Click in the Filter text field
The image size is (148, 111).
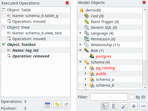(x=109, y=97)
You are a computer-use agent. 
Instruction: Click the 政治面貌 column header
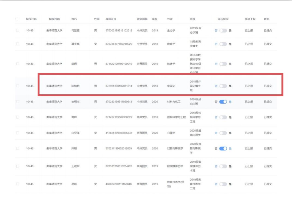pos(142,19)
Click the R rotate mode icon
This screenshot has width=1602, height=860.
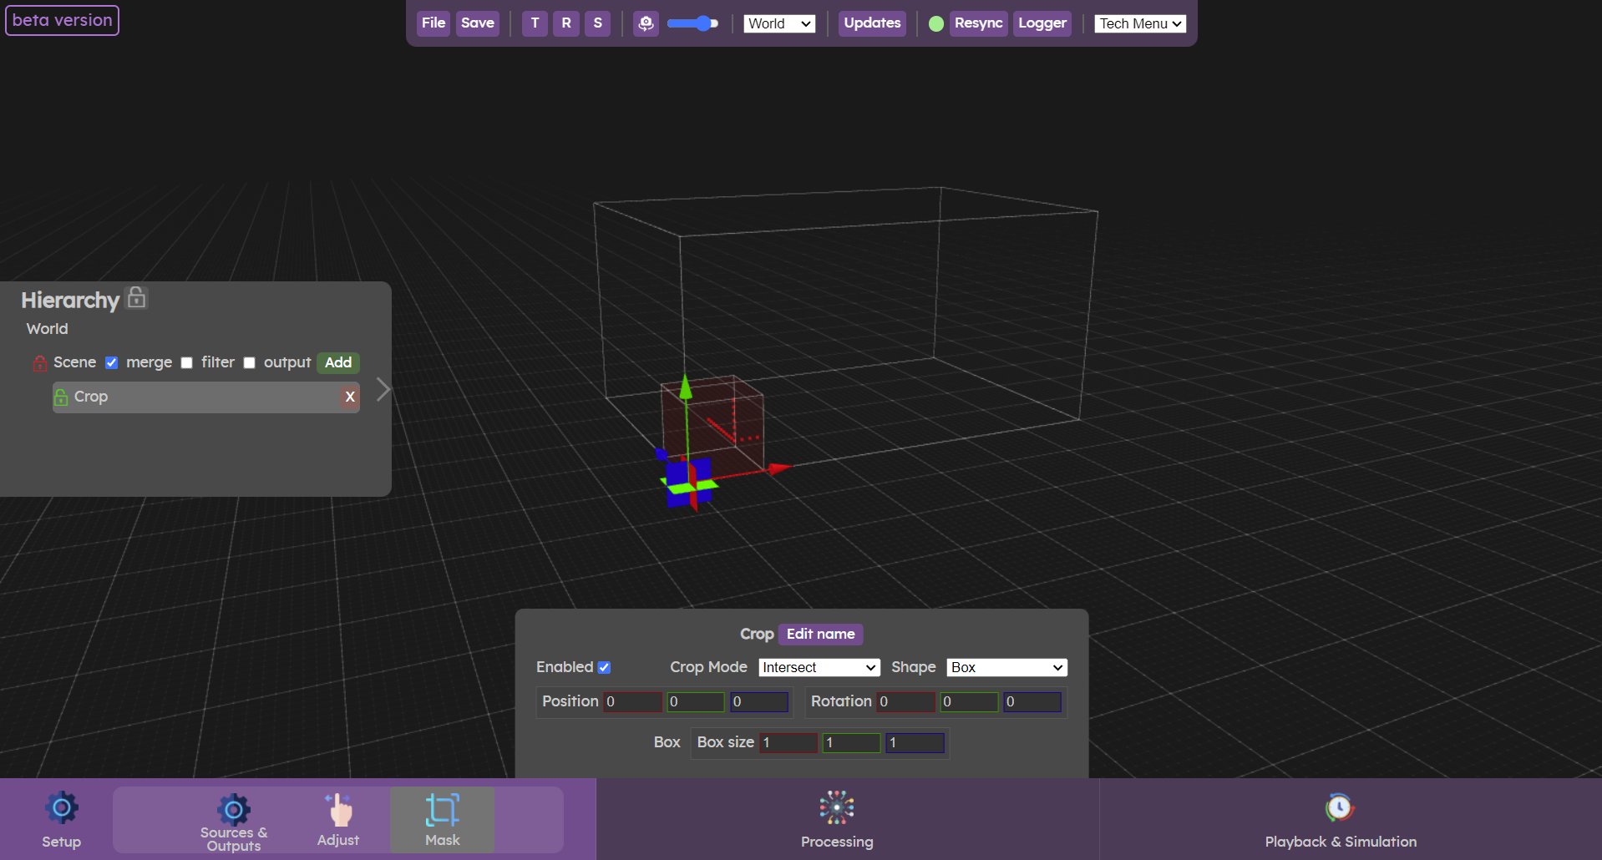[x=566, y=23]
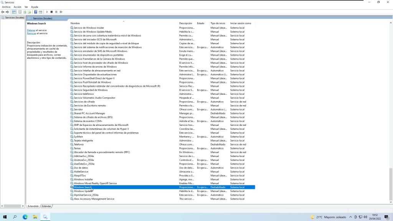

Aim of the exercise.
Copy out every line of the material above word for word, leaving the pictures out of your answer.

Task answer.
Click in the Filter text field
The image size is (148, 111).
(x=109, y=97)
You are a computer-use agent. 
Instruction: Click the 政治面貌 column header
pos(142,19)
Click the R rotate mode icon
This screenshot has width=1602, height=860.
[x=566, y=23]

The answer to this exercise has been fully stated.